Your physician may request that you have a daytime multiple sleep latency test, which is often done following an overnight sleep study. The daytime multiple sleep latency test evaluates how often and how quickly you fall asleep in quiet situations during the day.
You will be monitored for about 20 minutes every two hours. The technologist will then ask you to stay up until the next nap time. The test begins about two hours after awakening in the morning, and usually continues to late afternoon or early evening.
This test consists of five naps lasting approximately 10 to 30 minutes. You will have a nap once every two hours starting at approximately 10:00 am.

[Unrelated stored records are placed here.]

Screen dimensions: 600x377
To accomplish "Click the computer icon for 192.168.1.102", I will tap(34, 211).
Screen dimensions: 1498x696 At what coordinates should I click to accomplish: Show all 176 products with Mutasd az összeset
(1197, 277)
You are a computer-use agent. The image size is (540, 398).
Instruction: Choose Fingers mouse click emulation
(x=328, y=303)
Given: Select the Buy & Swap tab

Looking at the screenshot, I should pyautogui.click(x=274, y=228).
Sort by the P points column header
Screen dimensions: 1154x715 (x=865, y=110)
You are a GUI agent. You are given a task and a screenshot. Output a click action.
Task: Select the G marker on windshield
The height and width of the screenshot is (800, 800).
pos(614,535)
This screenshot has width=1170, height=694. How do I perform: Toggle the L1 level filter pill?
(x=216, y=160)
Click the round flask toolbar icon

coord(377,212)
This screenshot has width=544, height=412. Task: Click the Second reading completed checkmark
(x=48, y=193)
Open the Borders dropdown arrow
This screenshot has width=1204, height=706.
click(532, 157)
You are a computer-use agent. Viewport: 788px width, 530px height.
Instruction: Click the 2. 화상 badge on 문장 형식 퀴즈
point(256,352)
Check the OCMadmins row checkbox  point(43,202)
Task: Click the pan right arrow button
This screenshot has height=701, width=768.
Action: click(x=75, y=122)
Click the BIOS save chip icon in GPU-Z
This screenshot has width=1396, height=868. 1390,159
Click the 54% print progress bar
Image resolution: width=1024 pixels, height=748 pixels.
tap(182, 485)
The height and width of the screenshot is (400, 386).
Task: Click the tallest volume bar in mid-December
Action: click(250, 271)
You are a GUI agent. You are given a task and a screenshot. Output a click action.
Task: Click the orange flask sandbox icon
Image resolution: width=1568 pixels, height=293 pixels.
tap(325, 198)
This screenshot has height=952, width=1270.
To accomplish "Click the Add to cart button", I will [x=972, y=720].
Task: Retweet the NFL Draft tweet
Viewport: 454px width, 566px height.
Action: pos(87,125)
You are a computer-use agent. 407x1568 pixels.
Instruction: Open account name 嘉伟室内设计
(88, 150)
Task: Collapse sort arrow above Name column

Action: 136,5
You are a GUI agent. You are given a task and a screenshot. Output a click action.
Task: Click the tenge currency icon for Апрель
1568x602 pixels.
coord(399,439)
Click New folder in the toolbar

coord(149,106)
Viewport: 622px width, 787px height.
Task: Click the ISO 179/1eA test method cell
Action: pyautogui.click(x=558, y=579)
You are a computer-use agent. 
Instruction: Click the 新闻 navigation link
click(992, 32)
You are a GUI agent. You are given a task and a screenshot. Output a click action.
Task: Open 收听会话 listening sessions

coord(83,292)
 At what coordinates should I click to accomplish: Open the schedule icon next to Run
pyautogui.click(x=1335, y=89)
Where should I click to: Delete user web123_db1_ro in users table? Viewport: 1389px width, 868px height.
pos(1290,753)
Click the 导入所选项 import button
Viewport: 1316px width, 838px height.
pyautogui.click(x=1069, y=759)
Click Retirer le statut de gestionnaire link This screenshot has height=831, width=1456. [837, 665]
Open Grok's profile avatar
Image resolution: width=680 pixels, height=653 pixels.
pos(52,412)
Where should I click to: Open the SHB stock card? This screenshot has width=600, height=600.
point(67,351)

The test is painless and takes about seven hours to complete. It is not a treatment, but a single test that contributes to your total medical evaluation.
The multiple sleep latency test will record your brain waves or EEG, heart rate or EKG, muscle activity and eye movements. These signals are recorded on a graph, which is then reviewed by a sleep medicine specialist.
This test is used to document the presence and severity of daytime sleepiness, as well as to detect sleep architecture abnormalities associated with narcolepsy.
In between naps it is very important that you stay awake and occupied between naps, so you are free to read, write letters, watch television, or have a visitor.
During the daytime hours you will sleep in a comfortable and quiet private room while data is collected through the application of electrodes. These are small metal discs that are applied with tape or a liquid, around the eyes, under the chin, and on the shoulders.
The electrodes and monitoring equipment are similar, but less extensive than those used in the all-night polysomnogram.
After the electrodes are applied, the technologist will ask you to lie down and sleep. The lights will be turned off when the technologist leaves the room and the recording will begin. Technologists and nurses are in continuous attendance to meet any comfort or medical needs that may arise.